Menurut teks tentang cita-cita, apa cita-cita satu anak yang berbeda dari anak-anak lain di majalah islami itu?
***** Kutipan yang diberikan *****
Tentang cita-cita… dulu waktu kecil aku sering kali bercita-cita. Menjadi insinyur, dokter, polisi, tentara, bahkan menjadi presiden. Memang mungkin cita-cita seperti itulah yang pada umumnya diidamkan oleh anak-anak. Namun apakah cita-cita ku tersebut masih bertahan sampai sekarang? Tentu tidak.
Beberapa tahun yang lalu mungkin, aku pernah membaca sebuah majalah islami untuk anak-anak. Di satu halaman ku temukan kumpulan biodata anak-anak pilihan editor yang ditampilkan di halaman tersebut. Selain nama, umur, alamat dan nama orang tua, apa yang aku temukan? Ya, tentang cita-cita mereka.
Ada beberapa cita-cita yang mereka pilih, kebanyakan anak memilih cita-cita seperti yang disebutkan di atas tadi. Tapi ada satu anak yang berbeda dengan anak yang lain, anak yang bercita-cita ingin masuk ke “Surga”.
Setelah membaca cita-cita anak tersebut aku sempat tertawa dan sempat berpikir kenapa anak ini tidak mencoba bercita-cita yang lebih ‘realistis’. Bercita-cita seperti anak-anak yang lain misalnya. Kenapa tidak menjadi tentara saja, yang dengan gagah berani melindungi negara dari ancaman luar. Atau mungkin menjadi dokter, yang tentu bisa mengobati orang lain yang sedang sakit. Atau bahkan menjadi presiden, menjadi orang nomor satu di negeri ini terdengar sangat keren bukan?
Realistisnya Cita-cita
Saya bingung dan sempat menjadi bahan pikiran saya.Kenapa dia harus cita-cita yang tidak bisa kamu pamerkan ke teman-teman sebaya? Pertanyaan-pertanyaan lain muncul seolah diri ini meremehkan anak kecil tersebut.
Beberapa tahun berlalu, semakin ke sini aku semakin belajar, terlebih setelah aku berada di lingkungan yang selalu mengingatkanku untuk belajar ber-Islam. Aku belajar banyak di sini, salah satunya membuka mata dan hatiku untuk lebih mendalami Islam. Dalam Islam, dunia ini bukanlah tujuan akhir. Tujuan akhir kita tentu kembali kepada-Nya.
Di sini kita hanya sementara, tak ada alasan bagi kita terlena di dunia yang bahkan nilainya saja lebih buruk dari bangkai anak kambing kata Rasul. Semua harta dan jabatan yang selama ini kita kejar tak akan kita bawa mati, hanya amal yang menemani kita kelak.
***** Bahan yang disediakan *****
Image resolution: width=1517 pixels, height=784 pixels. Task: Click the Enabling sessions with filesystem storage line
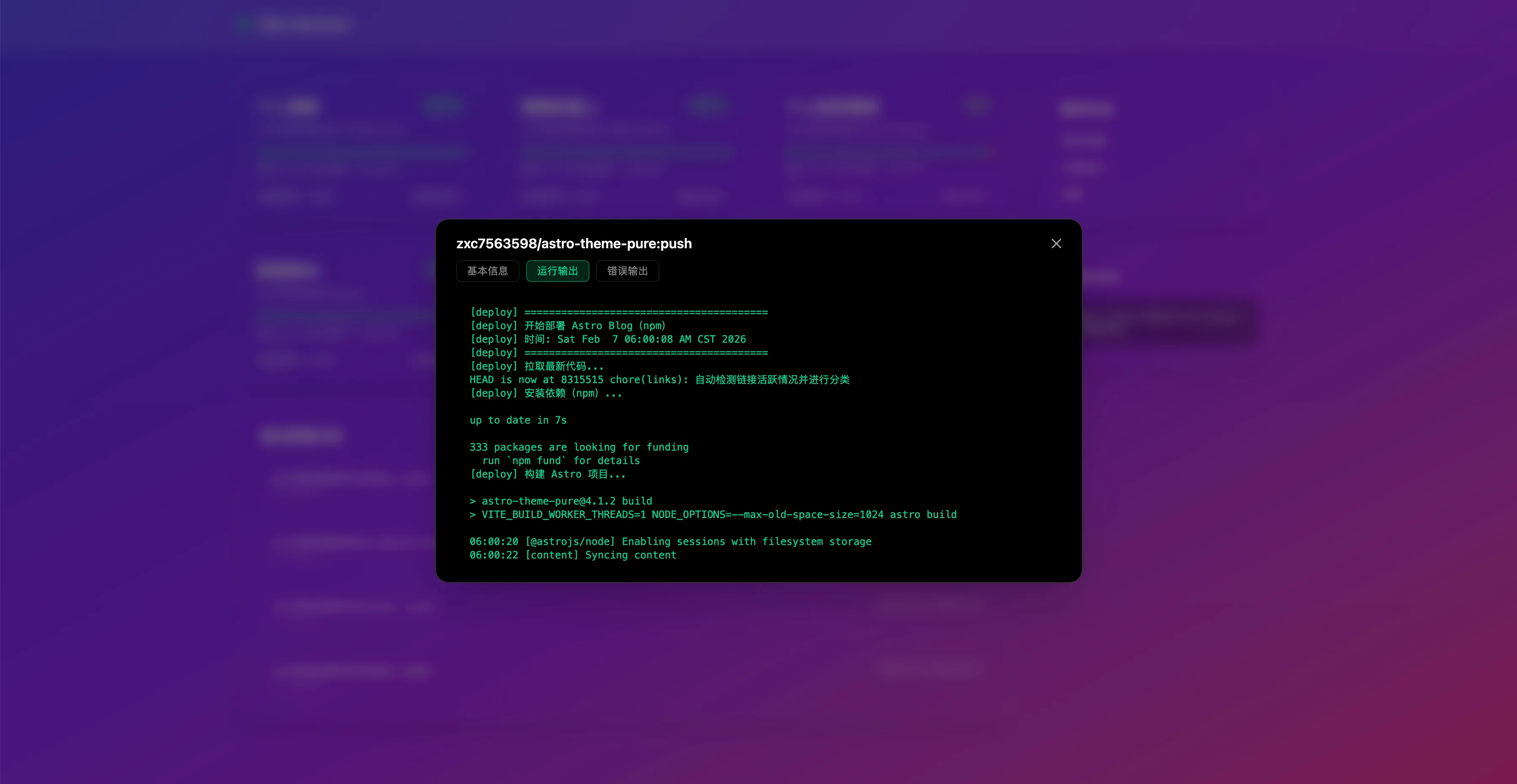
*****
[Penyelesaian tugas]: Anak itu bercita-cita ingin masuk ke “Surga”.